(Dataset rows)
"""

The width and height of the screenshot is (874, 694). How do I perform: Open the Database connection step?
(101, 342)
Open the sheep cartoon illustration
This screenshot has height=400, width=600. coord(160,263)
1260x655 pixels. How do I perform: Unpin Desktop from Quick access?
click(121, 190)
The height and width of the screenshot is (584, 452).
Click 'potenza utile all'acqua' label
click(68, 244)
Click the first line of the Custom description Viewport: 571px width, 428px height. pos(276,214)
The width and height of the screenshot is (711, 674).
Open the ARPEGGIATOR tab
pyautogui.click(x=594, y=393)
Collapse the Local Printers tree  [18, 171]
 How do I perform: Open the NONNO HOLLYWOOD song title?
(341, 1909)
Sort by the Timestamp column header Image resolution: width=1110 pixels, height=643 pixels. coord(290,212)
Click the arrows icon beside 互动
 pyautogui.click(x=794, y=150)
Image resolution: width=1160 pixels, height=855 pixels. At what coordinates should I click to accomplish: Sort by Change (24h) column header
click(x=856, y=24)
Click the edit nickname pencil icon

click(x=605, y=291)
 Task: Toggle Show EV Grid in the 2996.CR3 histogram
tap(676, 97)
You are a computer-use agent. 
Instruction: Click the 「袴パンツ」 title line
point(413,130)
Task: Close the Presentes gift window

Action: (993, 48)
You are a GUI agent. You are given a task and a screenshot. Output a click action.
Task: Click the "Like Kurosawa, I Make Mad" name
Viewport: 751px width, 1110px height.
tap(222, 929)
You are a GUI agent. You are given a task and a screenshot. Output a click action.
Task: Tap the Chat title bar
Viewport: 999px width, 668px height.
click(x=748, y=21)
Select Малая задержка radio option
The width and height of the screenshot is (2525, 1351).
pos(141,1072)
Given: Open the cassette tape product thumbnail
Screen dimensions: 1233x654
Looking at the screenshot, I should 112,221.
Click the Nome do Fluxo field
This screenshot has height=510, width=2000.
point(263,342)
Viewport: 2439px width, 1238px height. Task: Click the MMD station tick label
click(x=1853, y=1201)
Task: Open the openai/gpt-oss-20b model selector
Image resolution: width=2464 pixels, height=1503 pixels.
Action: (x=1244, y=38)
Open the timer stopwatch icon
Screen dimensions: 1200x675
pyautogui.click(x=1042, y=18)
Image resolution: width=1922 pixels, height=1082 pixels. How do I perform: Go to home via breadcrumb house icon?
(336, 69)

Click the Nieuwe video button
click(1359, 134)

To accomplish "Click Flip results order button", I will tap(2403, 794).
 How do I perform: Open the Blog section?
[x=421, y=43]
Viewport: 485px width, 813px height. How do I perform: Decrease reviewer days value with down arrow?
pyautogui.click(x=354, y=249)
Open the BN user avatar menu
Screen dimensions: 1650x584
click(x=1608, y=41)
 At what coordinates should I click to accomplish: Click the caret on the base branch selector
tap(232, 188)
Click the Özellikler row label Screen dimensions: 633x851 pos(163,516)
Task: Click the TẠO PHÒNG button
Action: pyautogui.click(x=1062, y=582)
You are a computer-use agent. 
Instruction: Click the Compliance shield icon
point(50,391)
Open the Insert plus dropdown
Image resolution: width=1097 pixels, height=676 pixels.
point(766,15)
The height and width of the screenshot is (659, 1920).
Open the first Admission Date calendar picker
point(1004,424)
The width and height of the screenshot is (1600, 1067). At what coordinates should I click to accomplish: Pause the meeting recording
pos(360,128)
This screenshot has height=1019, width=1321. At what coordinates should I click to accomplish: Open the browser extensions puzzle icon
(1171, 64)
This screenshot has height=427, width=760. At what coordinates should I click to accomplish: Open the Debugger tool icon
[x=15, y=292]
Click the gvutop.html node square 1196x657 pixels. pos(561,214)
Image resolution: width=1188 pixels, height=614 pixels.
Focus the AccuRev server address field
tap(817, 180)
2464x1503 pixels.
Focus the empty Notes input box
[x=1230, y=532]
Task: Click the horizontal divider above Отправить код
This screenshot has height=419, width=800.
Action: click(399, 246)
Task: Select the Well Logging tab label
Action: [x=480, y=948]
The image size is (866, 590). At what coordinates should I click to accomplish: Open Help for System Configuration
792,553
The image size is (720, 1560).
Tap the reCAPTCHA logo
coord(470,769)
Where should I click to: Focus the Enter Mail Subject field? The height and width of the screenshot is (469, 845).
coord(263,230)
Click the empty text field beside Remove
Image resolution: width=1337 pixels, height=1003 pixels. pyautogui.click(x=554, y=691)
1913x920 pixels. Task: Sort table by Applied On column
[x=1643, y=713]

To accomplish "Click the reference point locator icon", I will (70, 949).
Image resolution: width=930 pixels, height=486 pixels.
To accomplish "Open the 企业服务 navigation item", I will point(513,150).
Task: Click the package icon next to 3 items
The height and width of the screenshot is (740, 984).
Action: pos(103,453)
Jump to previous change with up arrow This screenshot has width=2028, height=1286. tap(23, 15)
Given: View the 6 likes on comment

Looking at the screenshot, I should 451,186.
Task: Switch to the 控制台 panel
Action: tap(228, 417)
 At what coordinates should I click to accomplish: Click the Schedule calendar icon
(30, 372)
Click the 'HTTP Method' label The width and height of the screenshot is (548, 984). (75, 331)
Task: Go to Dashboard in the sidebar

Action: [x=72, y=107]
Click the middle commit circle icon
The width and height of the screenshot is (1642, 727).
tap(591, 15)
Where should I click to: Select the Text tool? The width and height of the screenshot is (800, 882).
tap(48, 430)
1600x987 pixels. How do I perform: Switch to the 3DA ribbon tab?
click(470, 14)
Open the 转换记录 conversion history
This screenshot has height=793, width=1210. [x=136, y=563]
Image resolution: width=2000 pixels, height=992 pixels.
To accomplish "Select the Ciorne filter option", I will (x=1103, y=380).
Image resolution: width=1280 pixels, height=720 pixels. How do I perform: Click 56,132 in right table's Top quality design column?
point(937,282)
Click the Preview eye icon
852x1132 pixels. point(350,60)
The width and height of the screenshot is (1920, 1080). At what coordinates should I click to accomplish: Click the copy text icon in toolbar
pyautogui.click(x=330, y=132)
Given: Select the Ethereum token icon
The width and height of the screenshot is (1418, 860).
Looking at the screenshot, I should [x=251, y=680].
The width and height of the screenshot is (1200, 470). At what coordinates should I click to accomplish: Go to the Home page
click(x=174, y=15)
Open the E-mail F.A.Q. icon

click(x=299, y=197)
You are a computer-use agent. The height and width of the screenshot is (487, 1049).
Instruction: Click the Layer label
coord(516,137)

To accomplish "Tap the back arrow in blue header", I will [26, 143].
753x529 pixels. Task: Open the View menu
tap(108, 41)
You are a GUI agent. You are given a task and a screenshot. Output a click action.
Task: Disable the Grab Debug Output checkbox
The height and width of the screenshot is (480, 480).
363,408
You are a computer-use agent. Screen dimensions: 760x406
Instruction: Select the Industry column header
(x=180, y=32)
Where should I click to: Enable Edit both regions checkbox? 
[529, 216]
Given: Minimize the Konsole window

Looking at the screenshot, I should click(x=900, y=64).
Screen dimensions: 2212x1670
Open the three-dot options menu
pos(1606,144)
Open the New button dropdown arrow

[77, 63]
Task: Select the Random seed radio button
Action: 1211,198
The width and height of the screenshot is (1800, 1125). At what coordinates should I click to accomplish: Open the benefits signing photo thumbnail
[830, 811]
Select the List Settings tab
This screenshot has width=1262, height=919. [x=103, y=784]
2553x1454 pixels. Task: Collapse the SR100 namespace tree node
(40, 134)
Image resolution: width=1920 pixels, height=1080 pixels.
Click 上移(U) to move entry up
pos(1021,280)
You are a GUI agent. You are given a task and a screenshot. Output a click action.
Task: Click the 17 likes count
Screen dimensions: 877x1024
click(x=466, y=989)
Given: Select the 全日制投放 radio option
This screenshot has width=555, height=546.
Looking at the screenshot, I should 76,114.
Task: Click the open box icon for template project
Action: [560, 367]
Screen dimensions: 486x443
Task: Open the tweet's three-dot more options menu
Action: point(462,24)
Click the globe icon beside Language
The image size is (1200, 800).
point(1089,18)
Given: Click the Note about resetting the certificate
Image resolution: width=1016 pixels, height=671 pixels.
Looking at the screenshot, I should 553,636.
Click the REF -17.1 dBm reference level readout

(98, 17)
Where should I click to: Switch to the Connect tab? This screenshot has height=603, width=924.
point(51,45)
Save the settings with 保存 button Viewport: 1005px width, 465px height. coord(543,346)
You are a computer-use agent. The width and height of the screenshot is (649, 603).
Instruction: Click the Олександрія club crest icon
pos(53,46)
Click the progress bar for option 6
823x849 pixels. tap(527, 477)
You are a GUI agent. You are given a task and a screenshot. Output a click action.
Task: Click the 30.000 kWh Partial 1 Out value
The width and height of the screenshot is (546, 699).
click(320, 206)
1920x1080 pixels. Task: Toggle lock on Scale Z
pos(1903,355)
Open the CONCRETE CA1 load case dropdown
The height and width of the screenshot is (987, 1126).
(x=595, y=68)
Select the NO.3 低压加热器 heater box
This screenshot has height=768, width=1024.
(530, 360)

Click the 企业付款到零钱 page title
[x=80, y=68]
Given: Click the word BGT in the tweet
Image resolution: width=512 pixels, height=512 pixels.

"""

**To be done**
Please reproduce the part of the listing that opens at its first line and closes with the line containing "click(68, 244)", character for character.

**Full answer**
The width and height of the screenshot is (874, 694). How do I perform: Open the Database connection step?
(101, 342)
Open the sheep cartoon illustration
This screenshot has height=400, width=600. coord(160,263)
1260x655 pixels. How do I perform: Unpin Desktop from Quick access?
click(121, 190)
The height and width of the screenshot is (584, 452).
Click 'potenza utile all'acqua' label
click(68, 244)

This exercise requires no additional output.